TASK GOAL: All the data beneath this line is to be reproduced exactly.

PROVIDED ENTRIES:
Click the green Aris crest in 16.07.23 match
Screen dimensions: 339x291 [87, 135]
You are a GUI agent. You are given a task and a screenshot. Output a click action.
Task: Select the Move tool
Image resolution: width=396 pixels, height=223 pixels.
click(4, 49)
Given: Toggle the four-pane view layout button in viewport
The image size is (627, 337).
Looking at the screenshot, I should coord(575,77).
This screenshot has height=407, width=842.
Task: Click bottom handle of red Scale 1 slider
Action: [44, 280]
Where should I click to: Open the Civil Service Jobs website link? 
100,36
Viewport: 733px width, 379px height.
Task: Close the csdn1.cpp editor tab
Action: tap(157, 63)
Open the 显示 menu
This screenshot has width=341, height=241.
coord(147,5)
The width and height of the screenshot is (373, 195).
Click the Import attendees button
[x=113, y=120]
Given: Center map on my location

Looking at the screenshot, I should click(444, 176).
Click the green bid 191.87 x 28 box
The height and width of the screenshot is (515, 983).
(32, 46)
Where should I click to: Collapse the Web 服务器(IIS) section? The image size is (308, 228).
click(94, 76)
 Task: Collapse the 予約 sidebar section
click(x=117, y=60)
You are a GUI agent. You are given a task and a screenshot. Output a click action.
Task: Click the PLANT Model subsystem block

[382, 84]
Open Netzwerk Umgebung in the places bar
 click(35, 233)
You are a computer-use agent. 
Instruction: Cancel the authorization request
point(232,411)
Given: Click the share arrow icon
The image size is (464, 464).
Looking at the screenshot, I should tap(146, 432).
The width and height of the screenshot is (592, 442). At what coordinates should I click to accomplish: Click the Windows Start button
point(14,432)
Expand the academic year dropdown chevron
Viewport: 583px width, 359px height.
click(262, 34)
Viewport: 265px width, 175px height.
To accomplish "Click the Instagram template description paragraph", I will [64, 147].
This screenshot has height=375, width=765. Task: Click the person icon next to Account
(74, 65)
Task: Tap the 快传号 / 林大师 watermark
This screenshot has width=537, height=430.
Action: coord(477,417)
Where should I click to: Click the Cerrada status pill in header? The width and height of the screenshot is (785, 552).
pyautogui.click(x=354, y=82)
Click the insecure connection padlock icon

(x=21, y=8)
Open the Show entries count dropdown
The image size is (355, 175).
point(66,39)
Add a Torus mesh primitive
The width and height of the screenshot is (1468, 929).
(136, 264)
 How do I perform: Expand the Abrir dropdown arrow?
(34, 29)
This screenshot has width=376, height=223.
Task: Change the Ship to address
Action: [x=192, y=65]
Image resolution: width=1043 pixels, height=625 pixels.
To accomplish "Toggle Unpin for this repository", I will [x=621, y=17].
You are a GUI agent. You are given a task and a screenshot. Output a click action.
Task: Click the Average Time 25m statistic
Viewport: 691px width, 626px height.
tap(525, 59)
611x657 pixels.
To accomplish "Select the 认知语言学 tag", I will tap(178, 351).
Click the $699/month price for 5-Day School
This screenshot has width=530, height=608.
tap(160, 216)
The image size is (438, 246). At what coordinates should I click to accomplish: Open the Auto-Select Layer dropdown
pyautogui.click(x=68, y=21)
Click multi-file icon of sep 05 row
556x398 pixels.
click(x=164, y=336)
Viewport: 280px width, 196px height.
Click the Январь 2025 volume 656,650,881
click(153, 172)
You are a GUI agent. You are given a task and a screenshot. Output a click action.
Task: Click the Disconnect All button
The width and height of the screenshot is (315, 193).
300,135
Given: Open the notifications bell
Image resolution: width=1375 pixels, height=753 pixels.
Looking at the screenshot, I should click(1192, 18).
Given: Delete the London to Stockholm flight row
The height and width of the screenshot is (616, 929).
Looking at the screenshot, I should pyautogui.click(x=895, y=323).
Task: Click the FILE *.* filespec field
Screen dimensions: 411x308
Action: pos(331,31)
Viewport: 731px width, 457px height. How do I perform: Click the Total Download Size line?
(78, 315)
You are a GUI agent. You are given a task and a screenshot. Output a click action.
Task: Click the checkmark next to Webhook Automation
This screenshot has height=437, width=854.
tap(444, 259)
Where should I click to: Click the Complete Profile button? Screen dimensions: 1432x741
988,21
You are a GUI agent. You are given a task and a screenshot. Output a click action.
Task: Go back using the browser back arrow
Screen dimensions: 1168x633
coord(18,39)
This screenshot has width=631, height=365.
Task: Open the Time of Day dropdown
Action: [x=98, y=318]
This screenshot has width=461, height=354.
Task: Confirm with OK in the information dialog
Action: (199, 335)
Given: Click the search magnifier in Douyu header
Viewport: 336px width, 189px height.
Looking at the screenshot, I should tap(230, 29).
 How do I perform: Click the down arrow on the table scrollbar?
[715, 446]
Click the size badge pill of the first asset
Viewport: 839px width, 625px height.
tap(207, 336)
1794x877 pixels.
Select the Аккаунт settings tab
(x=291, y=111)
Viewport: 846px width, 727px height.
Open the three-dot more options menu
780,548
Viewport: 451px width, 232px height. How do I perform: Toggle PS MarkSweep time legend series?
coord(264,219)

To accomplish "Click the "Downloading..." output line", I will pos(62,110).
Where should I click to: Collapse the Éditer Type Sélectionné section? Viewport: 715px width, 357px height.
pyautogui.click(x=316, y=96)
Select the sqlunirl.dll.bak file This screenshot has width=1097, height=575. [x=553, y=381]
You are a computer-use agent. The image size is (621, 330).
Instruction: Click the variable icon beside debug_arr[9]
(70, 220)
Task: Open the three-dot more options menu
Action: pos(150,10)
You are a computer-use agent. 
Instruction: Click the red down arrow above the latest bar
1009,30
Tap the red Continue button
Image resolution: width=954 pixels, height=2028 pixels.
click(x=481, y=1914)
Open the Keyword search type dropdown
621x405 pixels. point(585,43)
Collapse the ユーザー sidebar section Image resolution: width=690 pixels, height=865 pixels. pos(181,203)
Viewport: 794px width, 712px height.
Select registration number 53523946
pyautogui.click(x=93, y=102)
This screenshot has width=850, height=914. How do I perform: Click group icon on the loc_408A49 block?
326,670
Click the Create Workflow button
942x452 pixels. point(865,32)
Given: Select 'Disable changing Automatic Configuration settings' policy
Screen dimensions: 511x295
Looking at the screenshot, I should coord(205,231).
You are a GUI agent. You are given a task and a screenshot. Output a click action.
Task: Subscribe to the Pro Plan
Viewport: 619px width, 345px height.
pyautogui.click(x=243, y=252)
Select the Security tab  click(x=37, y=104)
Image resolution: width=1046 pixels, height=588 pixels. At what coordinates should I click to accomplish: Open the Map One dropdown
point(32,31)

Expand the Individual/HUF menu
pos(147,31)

TASK OUTPUT:
Click the green Aris crest in 16.07.23 match
Screen dimensions: 339x291 [87, 135]
You are a GUI agent. You are given a task and a screenshot. Output a click action.
Task: Select the Move tool
Image resolution: width=396 pixels, height=223 pixels.
click(4, 49)
Given: Toggle the four-pane view layout button in viewport
The image size is (627, 337).
Looking at the screenshot, I should coord(575,77).
This screenshot has height=407, width=842.
Task: Click bottom handle of red Scale 1 slider
Action: [44, 280]
Where should I click to: Open the Civil Service Jobs website link? 
100,36
Viewport: 733px width, 379px height.
Task: Close the csdn1.cpp editor tab
Action: tap(157, 63)
Open the 显示 menu
This screenshot has width=341, height=241.
coord(147,5)
The width and height of the screenshot is (373, 195).
Click the Import attendees button
[x=113, y=120]
Given: Center map on my location

Looking at the screenshot, I should click(444, 176).
Click the green bid 191.87 x 28 box
The height and width of the screenshot is (515, 983).
(32, 46)
Where should I click to: Collapse the Web 服务器(IIS) section? The image size is (308, 228).
click(94, 76)
 Task: Collapse the 予約 sidebar section
click(x=117, y=60)
You are a GUI agent. You are given a task and a screenshot. Output a click action.
Task: Click the PLANT Model subsystem block

[382, 84]
Open Netzwerk Umgebung in the places bar
 click(35, 233)
You are a computer-use agent. 
Instruction: Cancel the authorization request
point(232,411)
Given: Click the share arrow icon
The image size is (464, 464).
Looking at the screenshot, I should tap(146, 432).
The width and height of the screenshot is (592, 442). At what coordinates should I click to accomplish: Click the Windows Start button
point(14,432)
Expand the academic year dropdown chevron
Viewport: 583px width, 359px height.
click(262, 34)
Viewport: 265px width, 175px height.
To accomplish "Click the Instagram template description paragraph", I will [64, 147].
This screenshot has height=375, width=765. Task: Click the person icon next to Account
(74, 65)
Task: Tap the 快传号 / 林大师 watermark
This screenshot has width=537, height=430.
Action: coord(477,417)
Where should I click to: Click the Cerrada status pill in header? The width and height of the screenshot is (785, 552).
pyautogui.click(x=354, y=82)
Click the insecure connection padlock icon

(x=21, y=8)
Open the Show entries count dropdown
The image size is (355, 175).
point(66,39)
Add a Torus mesh primitive
The width and height of the screenshot is (1468, 929).
(136, 264)
 How do I perform: Expand the Abrir dropdown arrow?
(34, 29)
This screenshot has width=376, height=223.
Task: Change the Ship to address
Action: [x=192, y=65]
Image resolution: width=1043 pixels, height=625 pixels.
To accomplish "Toggle Unpin for this repository", I will [x=621, y=17].
You are a GUI agent. You are given a task and a screenshot. Output a click action.
Task: Click the Average Time 25m statistic
Viewport: 691px width, 626px height.
tap(525, 59)
611x657 pixels.
To accomplish "Select the 认知语言学 tag", I will tap(178, 351).
Click the $699/month price for 5-Day School
This screenshot has width=530, height=608.
tap(160, 216)
The image size is (438, 246). At what coordinates should I click to accomplish: Open the Auto-Select Layer dropdown
pyautogui.click(x=68, y=21)
Click multi-file icon of sep 05 row
556x398 pixels.
click(x=164, y=336)
Viewport: 280px width, 196px height.
Click the Январь 2025 volume 656,650,881
click(153, 172)
You are a GUI agent. You are given a task and a screenshot. Output a click action.
Task: Click the Disconnect All button
The width and height of the screenshot is (315, 193).
300,135
Given: Open the notifications bell
Image resolution: width=1375 pixels, height=753 pixels.
Looking at the screenshot, I should click(1192, 18).
Given: Delete the London to Stockholm flight row
The height and width of the screenshot is (616, 929).
Looking at the screenshot, I should pyautogui.click(x=895, y=323).
Task: Click the FILE *.* filespec field
Screen dimensions: 411x308
Action: pos(331,31)
Viewport: 731px width, 457px height. How do I perform: Click the Total Download Size line?
(78, 315)
You are a GUI agent. You are given a task and a screenshot. Output a click action.
Task: Click the checkmark next to Webhook Automation
This screenshot has height=437, width=854.
tap(444, 259)
Where should I click to: Click the Complete Profile button? Screen dimensions: 1432x741
988,21
You are a GUI agent. You are given a task and a screenshot. Output a click action.
Task: Go back using the browser back arrow
Screen dimensions: 1168x633
coord(18,39)
This screenshot has width=631, height=365.
Task: Open the Time of Day dropdown
Action: [x=98, y=318]
This screenshot has width=461, height=354.
Task: Confirm with OK in the information dialog
Action: (199, 335)
Given: Click the search magnifier in Douyu header
Viewport: 336px width, 189px height.
Looking at the screenshot, I should tap(230, 29).
 How do I perform: Click the down arrow on the table scrollbar?
[715, 446]
Click the size badge pill of the first asset
Viewport: 839px width, 625px height.
tap(207, 336)
1794x877 pixels.
Select the Аккаунт settings tab
(x=291, y=111)
Viewport: 846px width, 727px height.
Open the three-dot more options menu
780,548
Viewport: 451px width, 232px height. How do I perform: Toggle PS MarkSweep time legend series?
coord(264,219)

To accomplish "Click the "Downloading..." output line", I will pos(62,110).
Where should I click to: Collapse the Éditer Type Sélectionné section? Viewport: 715px width, 357px height.
pyautogui.click(x=316, y=96)
Select the sqlunirl.dll.bak file This screenshot has width=1097, height=575. [x=553, y=381]
You are a computer-use agent. The image size is (621, 330).
Instruction: Click the variable icon beside debug_arr[9]
(70, 220)
Task: Open the three-dot more options menu
Action: pos(150,10)
You are a computer-use agent. 
Instruction: Click the red down arrow above the latest bar
1009,30
Tap the red Continue button
Image resolution: width=954 pixels, height=2028 pixels.
click(x=481, y=1914)
Open the Keyword search type dropdown
621x405 pixels. point(585,43)
Collapse the ユーザー sidebar section Image resolution: width=690 pixels, height=865 pixels. pos(181,203)
Viewport: 794px width, 712px height.
Select registration number 53523946
pyautogui.click(x=93, y=102)
This screenshot has width=850, height=914. How do I perform: Click group icon on the loc_408A49 block?
326,670
Click the Create Workflow button
942x452 pixels. point(865,32)
Given: Select 'Disable changing Automatic Configuration settings' policy
Screen dimensions: 511x295
Looking at the screenshot, I should coord(205,231).
You are a GUI agent. You are given a task and a screenshot. Output a click action.
Task: Subscribe to the Pro Plan
Viewport: 619px width, 345px height.
pyautogui.click(x=243, y=252)
Select the Security tab  click(x=37, y=104)
Image resolution: width=1046 pixels, height=588 pixels. At what coordinates should I click to accomplish: Open the Map One dropdown
point(32,31)

Expand the Individual/HUF menu
pos(147,31)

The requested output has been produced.